_Stored data_:
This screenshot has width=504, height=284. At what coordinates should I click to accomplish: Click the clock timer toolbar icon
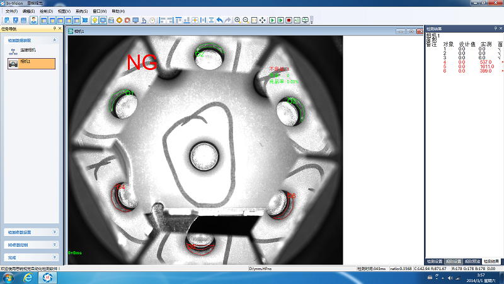[x=152, y=20]
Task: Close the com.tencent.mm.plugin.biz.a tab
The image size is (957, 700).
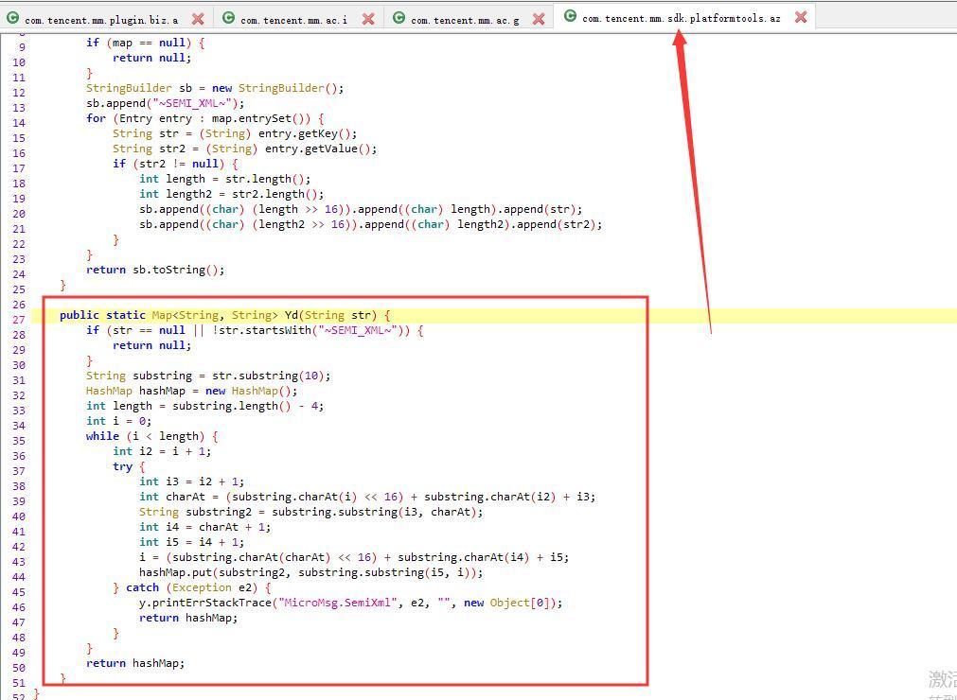Action: point(198,19)
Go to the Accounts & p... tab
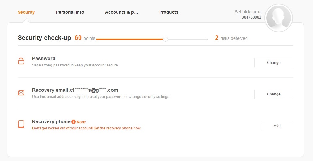The height and width of the screenshot is (161, 313). (x=122, y=12)
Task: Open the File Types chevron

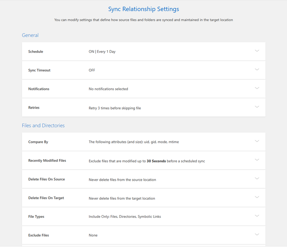Action: [x=257, y=216]
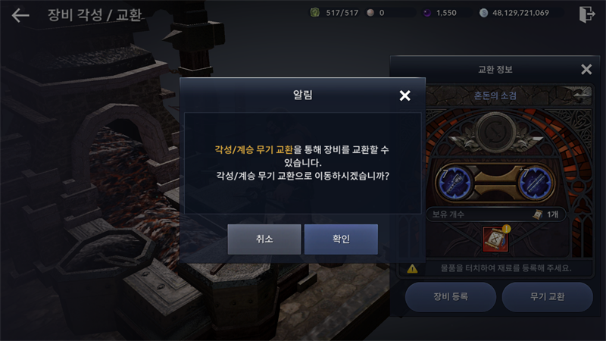
Task: Click the 무기 교환 button
Action: point(547,297)
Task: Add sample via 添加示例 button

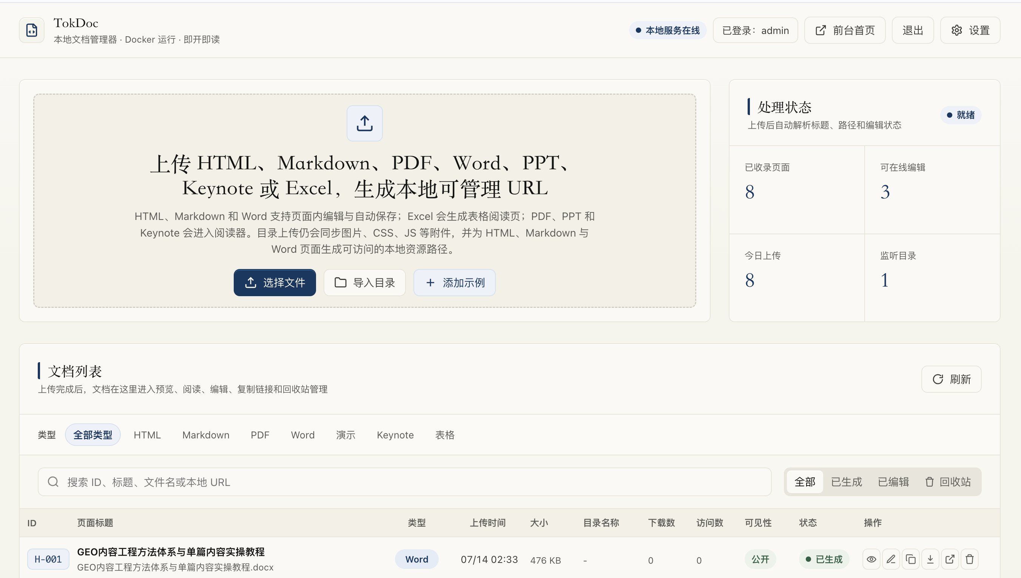Action: coord(454,282)
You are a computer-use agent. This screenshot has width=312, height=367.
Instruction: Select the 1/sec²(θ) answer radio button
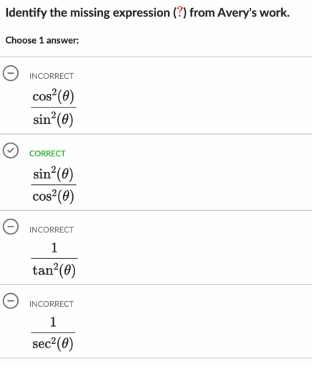coord(11,301)
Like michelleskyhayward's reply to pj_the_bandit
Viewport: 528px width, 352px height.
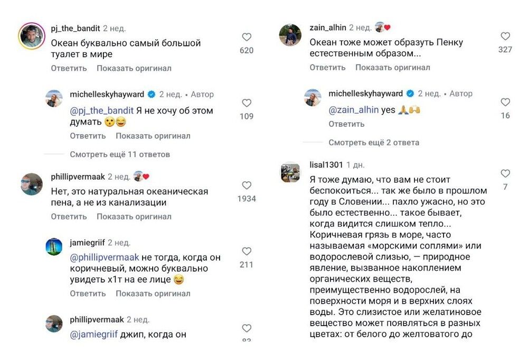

_WORK ORDER_: Write the lines above out again exactly, without any of their pictures.

_SOLVED EXERCISE_:
This screenshot has width=504, height=284. At what coordinates should I click to accomplish: Click the clock timer toolbar icon
[x=152, y=20]
Task: Close the com.tencent.mm.plugin.biz.a tab
The image size is (957, 700).
Action: point(198,19)
Go to the Accounts & p... tab
The height and width of the screenshot is (161, 313). (x=122, y=12)
Task: Open the File Types chevron

Action: [x=257, y=216]
Task: Click the 무기 교환 button
Action: point(547,297)
Task: Add sample via 添加示例 button

Action: coord(454,282)
You are a computer-use agent. This screenshot has width=312, height=367.
Instruction: Select the 1/sec²(θ) answer radio button
coord(11,301)
Like michelleskyhayward's reply to pj_the_bandit
Viewport: 528px width, 352px height.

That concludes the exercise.